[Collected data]
- - - - -

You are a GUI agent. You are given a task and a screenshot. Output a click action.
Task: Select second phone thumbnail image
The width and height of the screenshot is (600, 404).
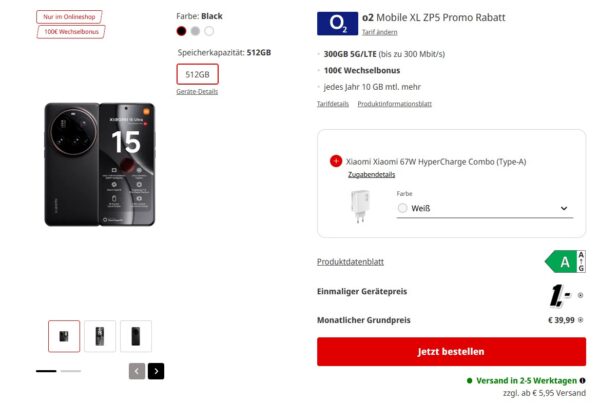[x=100, y=336]
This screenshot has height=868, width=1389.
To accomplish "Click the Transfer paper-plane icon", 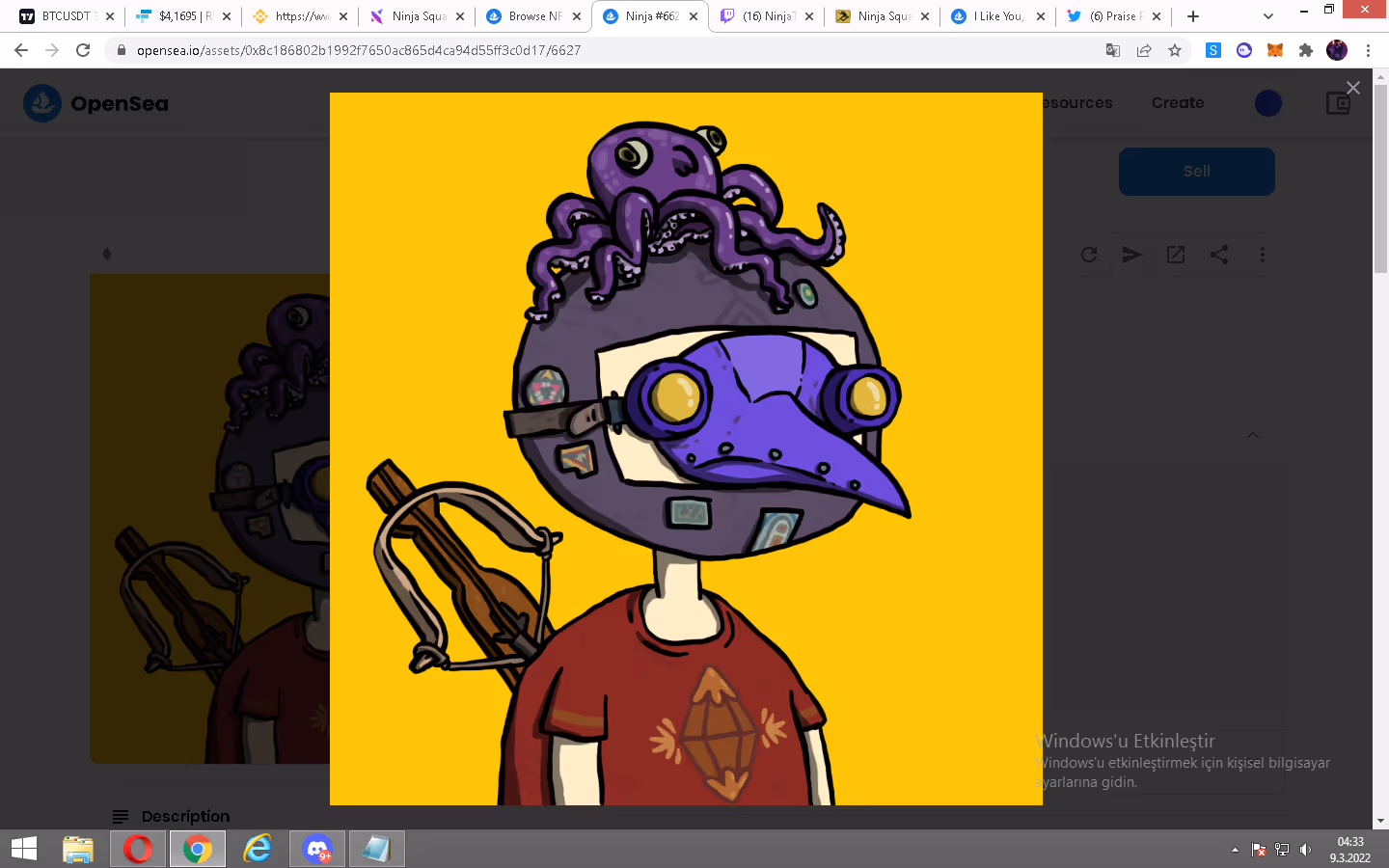I will coord(1132,255).
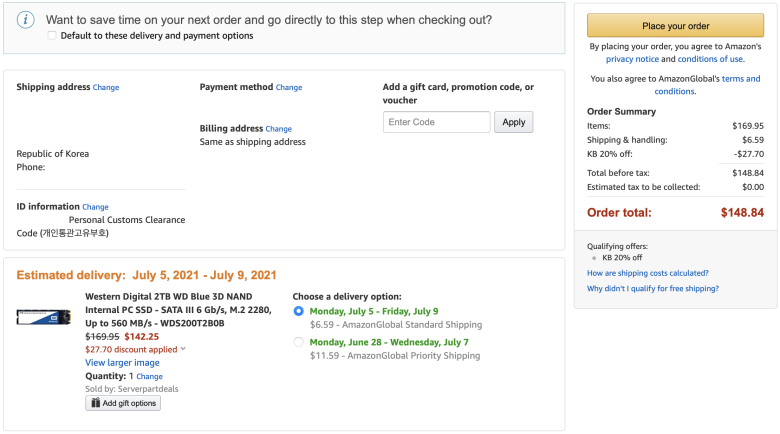Image resolution: width=780 pixels, height=434 pixels.
Task: Change the shipping address
Action: pos(106,87)
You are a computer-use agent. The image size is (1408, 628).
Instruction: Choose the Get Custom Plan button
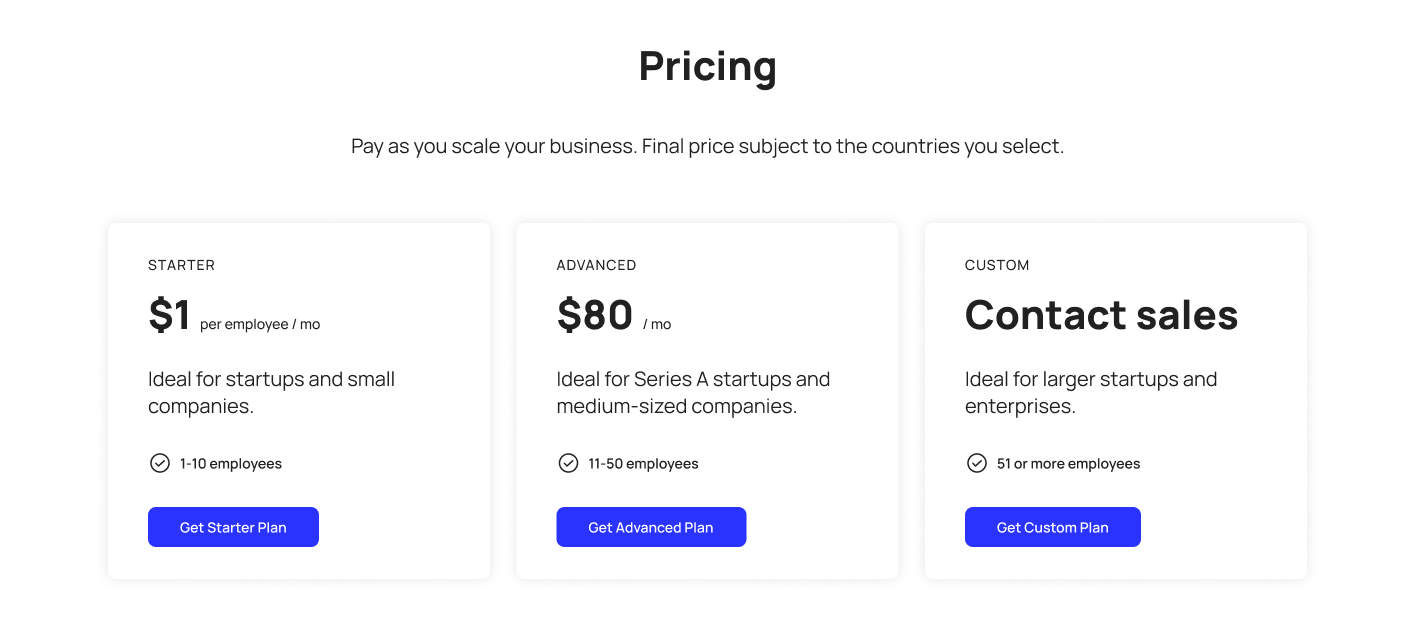[1052, 527]
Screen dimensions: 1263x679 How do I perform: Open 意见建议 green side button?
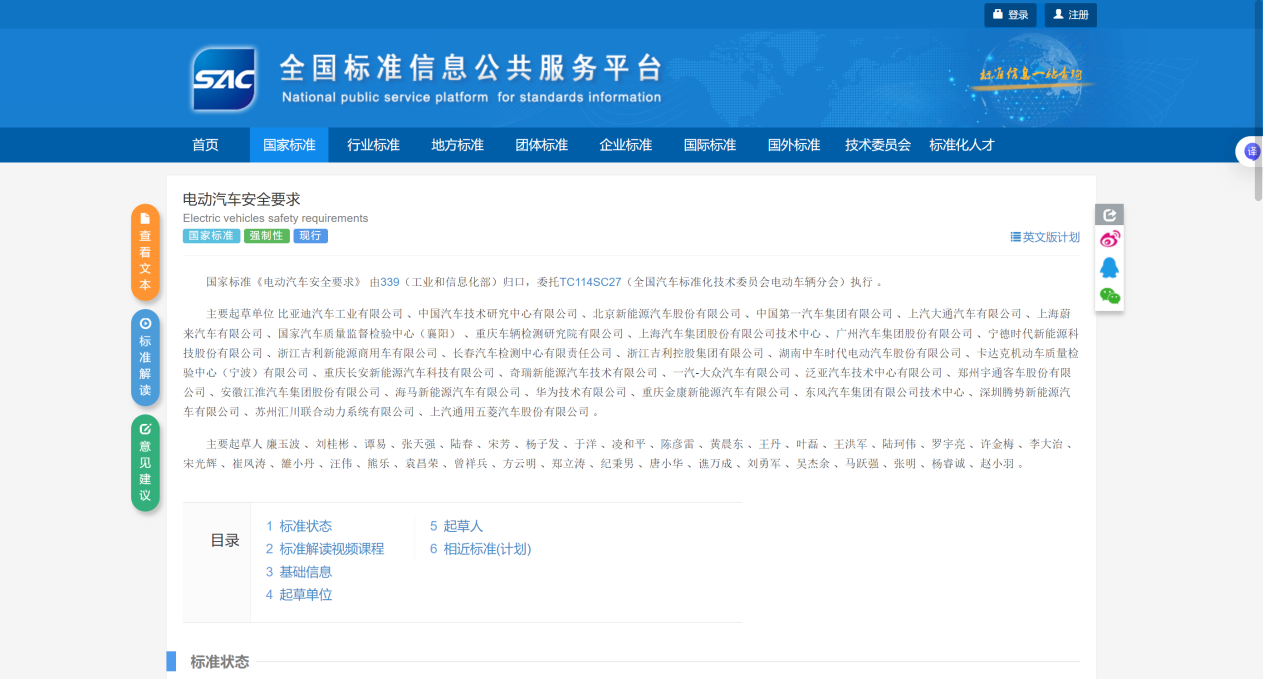click(145, 463)
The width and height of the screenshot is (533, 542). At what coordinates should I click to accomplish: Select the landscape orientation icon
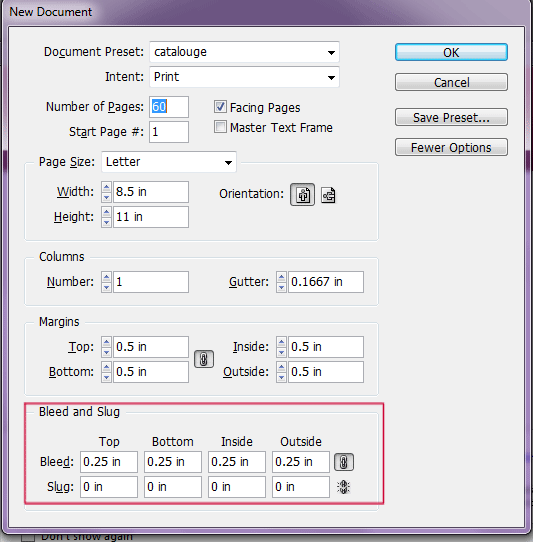328,195
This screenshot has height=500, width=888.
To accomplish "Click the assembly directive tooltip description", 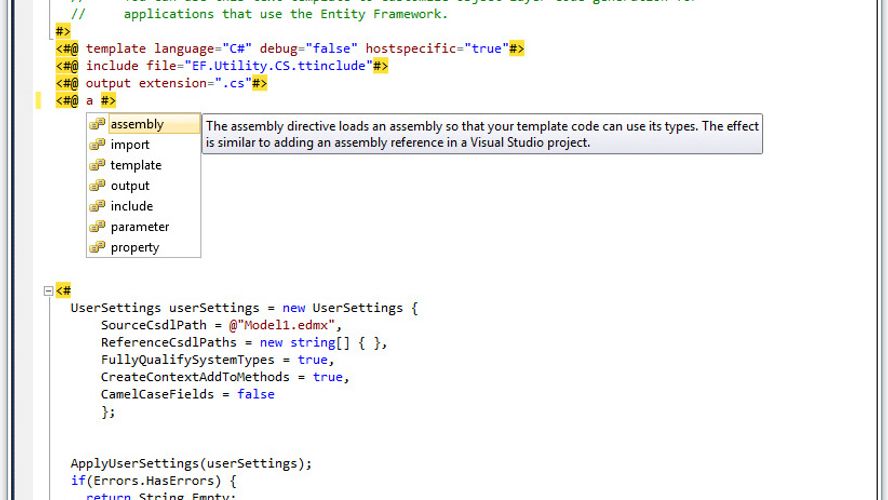I will pos(482,134).
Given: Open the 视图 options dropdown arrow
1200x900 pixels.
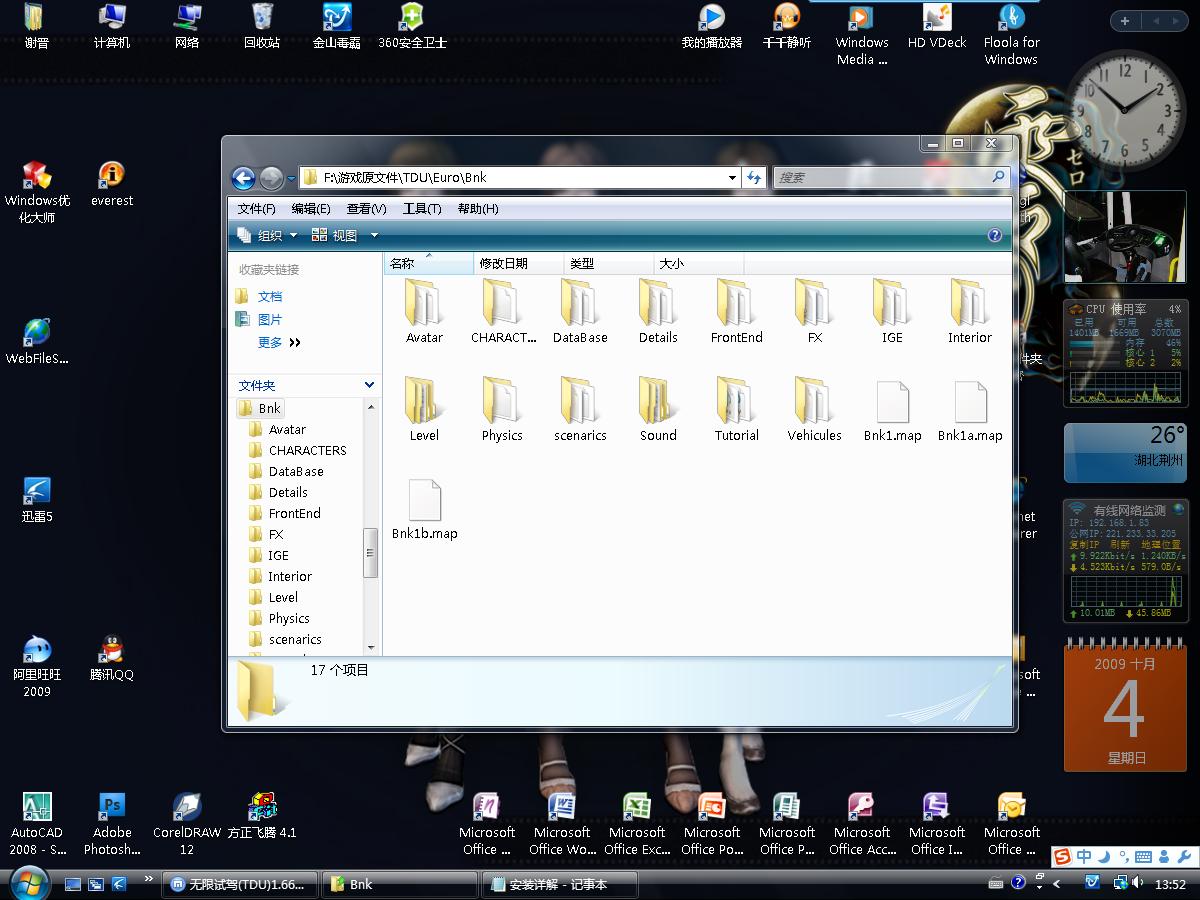Looking at the screenshot, I should click(374, 235).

- - - - -

## Exercise details
Work out how many lines in the records above contain the word "agent", and reply with that number alone.

## Response box
2